The levels of p27kip1 protein are regulated by changes in the protein stability during the cell cycle (12). Two different mechanisms have been shown to be responsible for this regulation, one operating during the G0/G1 phase and the other operating during the S phase (87). p27kip1 protein is much more stable during G0/G1 phase than during S phase. In cells exposed to mitogens, p27kip1 levels fall before Cdk2 becomes active and the decreases in p27kip1 levels are required for Cdk2 activation. Thus, Cdk2-independent processes mediate the down-regulation of p27kip1 levels during G1 phase (12). The phosphorylation of p27kip1 at threonine 187 by Cdk2/cyclinE has been shown to destabilize it and cause a rapid decline in its levels via the Skp2-dependent ubiquitin-proteasome pathway in the nucleus during the G1-S transition (8891). The degradation of p27kip1 during G0/G1 transition takes place by a distinct pathway in the cytoplasm that is independent of both the threonine 187 phosphorylation and Skp2-mediated proteasome pathway (92). During the G0 phase, p27kip1 is phosphorylated by Mirk/Dyrk1B at serine 10 and this has been shown to increase its stability in the nucleus (93). Mirk/Dyrk1B levels rapidly fall after serum stimulation of G0-arrested cells. Another kinase, kinase-interacting stathmin, is induced in response to serum and maintains the serine 10 phosphorylation of p27kip1 during the G1 phase (94). Nuclear export of p27kip1 has been shown to occur during G1 phase, and phosphorylation at serine 10 has been shown to be required for binding to CRM1 via Jab1/CSN5 and subsequent nuclear export (95). However, because serine 10 is already phosphorylated during G0 phase, an additional signal must be required for causing the nuclear export of p27kip1 during G1 phase (96, 97). Evidence has also been presented that, although required for its cytoplasmic localization, serine 10 phosphorylation of p27kip1 is not a prerequisite for its proteolysis (98). Thus, although the threonine 187 phosphorylation-dependent proteasome pathway has been well established, the exact mechanism(s) regulating the p27kip1 destabilization during G1 phase has not been elucidated as yet.

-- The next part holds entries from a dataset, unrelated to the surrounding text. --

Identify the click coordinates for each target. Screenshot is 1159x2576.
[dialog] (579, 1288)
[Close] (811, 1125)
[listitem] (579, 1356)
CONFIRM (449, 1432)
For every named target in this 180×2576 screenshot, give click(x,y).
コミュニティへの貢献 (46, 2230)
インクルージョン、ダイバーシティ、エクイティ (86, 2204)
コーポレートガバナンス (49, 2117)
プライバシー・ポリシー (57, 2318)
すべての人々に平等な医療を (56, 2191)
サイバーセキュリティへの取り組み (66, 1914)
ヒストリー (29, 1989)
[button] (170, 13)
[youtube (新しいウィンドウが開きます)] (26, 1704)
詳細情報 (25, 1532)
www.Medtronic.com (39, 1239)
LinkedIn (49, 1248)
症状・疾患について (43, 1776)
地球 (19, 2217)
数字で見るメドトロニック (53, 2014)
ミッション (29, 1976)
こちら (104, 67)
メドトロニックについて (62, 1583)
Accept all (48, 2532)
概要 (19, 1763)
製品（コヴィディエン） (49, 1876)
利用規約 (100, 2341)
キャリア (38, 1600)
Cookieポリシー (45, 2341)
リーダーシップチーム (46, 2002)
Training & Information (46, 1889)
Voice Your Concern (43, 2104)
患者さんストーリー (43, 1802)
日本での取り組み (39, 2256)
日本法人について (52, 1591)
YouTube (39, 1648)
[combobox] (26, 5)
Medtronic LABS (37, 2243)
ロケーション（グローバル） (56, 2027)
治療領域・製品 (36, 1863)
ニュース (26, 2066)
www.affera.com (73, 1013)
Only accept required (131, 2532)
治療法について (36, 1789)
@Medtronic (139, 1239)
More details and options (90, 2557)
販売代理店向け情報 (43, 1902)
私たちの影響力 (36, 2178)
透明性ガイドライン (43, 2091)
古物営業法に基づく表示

An earlier report showed that heparin inhibits proliferation of myometrial and leiomyomal smooth muscle cells through the induction of α-smooth muscle actin, calponin h1, and p27kip1 (99). However, no mechanistic experiments were presented in this study. Our results presented here indicate that p27kip1 protein is stabilized in VSMC during G1 phase by heparin treatment of VSMC via both PKR-dependent and independent pathways. In addition, the p27kip1-null cells show no effect of heparin treatment on cell cycle, thereby indicating p27kip1 stabilization to be a major mechanism for heparin-induced cell cycle arrest.

Supplementary Material

Supplementary Data

Footnotes

*

This work was supported by U. S. Public Health Service Grant R01 HL63359 (NHLBI, National Institutes of Health) (to R. C. P.).

S

The on-line version of this article (available at http://www.jbc.org) contains Supplemental Figs. 1 and 2.

1

The abbreviations used are: VSMC, vascular smooth muscle cell; Cdk, cyclin-dependent kinase; Rb, retinoblastoma; DMEM, Dulbecco’s modified Eagle’s medium; RASMC, rat aortic smooth muscle cell; MEF, mouse embryonic fibroblast; IRES, internal ribosome entry site; FCS, fetal calf serum; MAPK, mitogen-activated protein kinase; PKR, interferon-induced protein kinase; VEGF, vascular endothelial growth factor; 2AP, 2-aminopurine; ERK, extracellular signal-regulated kinase; UTR, untranslated region; PKC, protein kinase C; INK, inhibitor of kinase; CiP, Cdk inhibitory protein; Kip, kinase inhibitory protein.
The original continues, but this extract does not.